Увези меня, родная, если можешь.

Увези меня, хорошая, любая.

Увези меня, куда еще не знаю.

Я прошу. О боже, боже, боже.

Злата никогда не удаляла номера телефонов своих бывших женщин. Они писали ей сообщения, звонили по ночам, Ева как-то даже продежурила около подъезда почти двое суток. Она всегда была шибанутой, но зато какой был секс. Злате нравилось, что они помнили. Да и она сама тоже помнила, хотя встречаться ни с одной из них сейчас бы не стала. Зачем, если всё, что могли, они друг другу уже дали. Ну, или так казалось. А телефоны пусть будут. Как напоминание или как предупреждение, неважно.

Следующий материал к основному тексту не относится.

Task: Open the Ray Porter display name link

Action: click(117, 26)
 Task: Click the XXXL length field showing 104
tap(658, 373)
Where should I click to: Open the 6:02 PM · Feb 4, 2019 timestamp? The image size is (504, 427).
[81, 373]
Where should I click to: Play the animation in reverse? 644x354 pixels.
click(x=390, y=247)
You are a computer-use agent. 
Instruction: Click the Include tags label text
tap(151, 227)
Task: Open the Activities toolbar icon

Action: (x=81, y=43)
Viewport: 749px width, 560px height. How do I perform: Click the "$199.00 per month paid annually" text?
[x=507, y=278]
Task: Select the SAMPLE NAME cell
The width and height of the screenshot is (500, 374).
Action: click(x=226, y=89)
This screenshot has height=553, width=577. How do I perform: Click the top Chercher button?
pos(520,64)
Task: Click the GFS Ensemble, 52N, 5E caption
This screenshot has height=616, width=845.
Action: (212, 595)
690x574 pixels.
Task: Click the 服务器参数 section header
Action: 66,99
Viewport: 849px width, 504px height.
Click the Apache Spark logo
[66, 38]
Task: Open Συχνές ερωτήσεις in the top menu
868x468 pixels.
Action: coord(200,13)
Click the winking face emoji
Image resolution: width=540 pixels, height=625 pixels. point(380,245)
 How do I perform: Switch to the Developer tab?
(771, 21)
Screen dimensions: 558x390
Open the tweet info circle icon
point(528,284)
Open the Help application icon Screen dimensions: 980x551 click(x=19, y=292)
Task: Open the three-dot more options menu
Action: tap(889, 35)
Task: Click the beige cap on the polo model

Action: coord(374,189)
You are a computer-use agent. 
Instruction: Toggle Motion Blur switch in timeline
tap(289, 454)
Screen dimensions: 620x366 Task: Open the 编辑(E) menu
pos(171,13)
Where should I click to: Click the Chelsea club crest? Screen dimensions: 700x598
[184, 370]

Завибрировал Ватсап. Злата сохранила изменения в Excel-таблице – надо еще запросить данные в бухгалтерии – и нажала на белую трубку в диалоговом окне на зеленом фоне. Господи, нет, нет, пожалуйста, нет. Показалось, что очертания предметов стали вызывающе четкими, как на картинах Николая Рериха. Злата встала и уперлась взглядом в синий офисный ковролин. Что она знает-то об этом обо всем? Тоже мне, Марина Цветаева. Увези да увези, саму бы кто увез. А ведь оно болело тогда, долго болело, перекатывалось и вздрагивало неприкаянными кусками мяса, и Злата помнила, и ждала звонка или эсэмэски, и сама чуть не позвонила. И даже сквозь Лилю помнила, а сквозь Лилю она никого никогда не помнила, всех сразу забывала. Ну что вот она сейчас пишет? Про мотоцикл какой-то придумала. «Если бы стены могли говорить 2», что ли, посмотрела? Старье, но хороший фильм. Правильно все тогда было, правильно. Да, взяла, потому что хотела. Но так ведь девочка Жанна и не сопротивлялась. Хотя ладно, что уж, при желании любую можно на один раз, если постараться, даже и согласия не надо. Ну или почти любую. Оно не больно-то и хотелось всех подряд, столько их было, господи, устала от них не знаю как. Да, взяла, а потом вытолкнула, потому что честная. Не любила? Любила. Только испугалась. Мужики ведь боятся, что приручат, окрутят, вот и она испугалась. Лиля не окрутит, Лиля своей свободой не поступится, но и на чужую рта не раскроет. А здесь девочка эта, сразу влюбилась. И ведь не хотела, решила тогда, что не надо. Как же, не хотела, еще как хотела, так хотела, что и домой притащила, и всё, всё. А теперь что? Сволочь? Получается, что сволочь. Еще и Лиле потом рассказывала, Лиле она про всех своих баб рассказывала, смеялась. Не умеет ведь ничего, ребенок, зато не спала тогда всю ночь, за грудь ладошкой детской, припухлой, как оладушек, держалась, в спину целовала. Даже Лилька глаза опустила, говорит: «А я бы тоже такое хотела». Хотела бы она. А то не было у тебя такого никогда. И детей твоих никто не воспитывал, и денег тебе никто не давал, и ночами я с тобой не лежала, дыхание твое не слушала, в шею тебе не тыкалась, да ладно в шею.

Злата скривилась, как от горького, прикрыла глаза рукой, вдохнула, шумно вытолкнула ртом воздух и взяла смартфон.

Жанна вспомнила, как ей вдруг стало страшно и холодно тогда, три года назад, как будто сзади к ней подошла Снежная королева и шепнула в обожженное морозом ухо: «Она ничего не сможет тебе дать, потому что я этого не хочу. Будь счастлива». И осталась стоять там, за спиной. И только сегодня Жанна наконец обернулась.

– Привет.

– Привет.

– На тебя вдохновение нашло, я смотрю.

– Мне кажется, так понятнее. Или, может быть, нет.

– Да, понятнее.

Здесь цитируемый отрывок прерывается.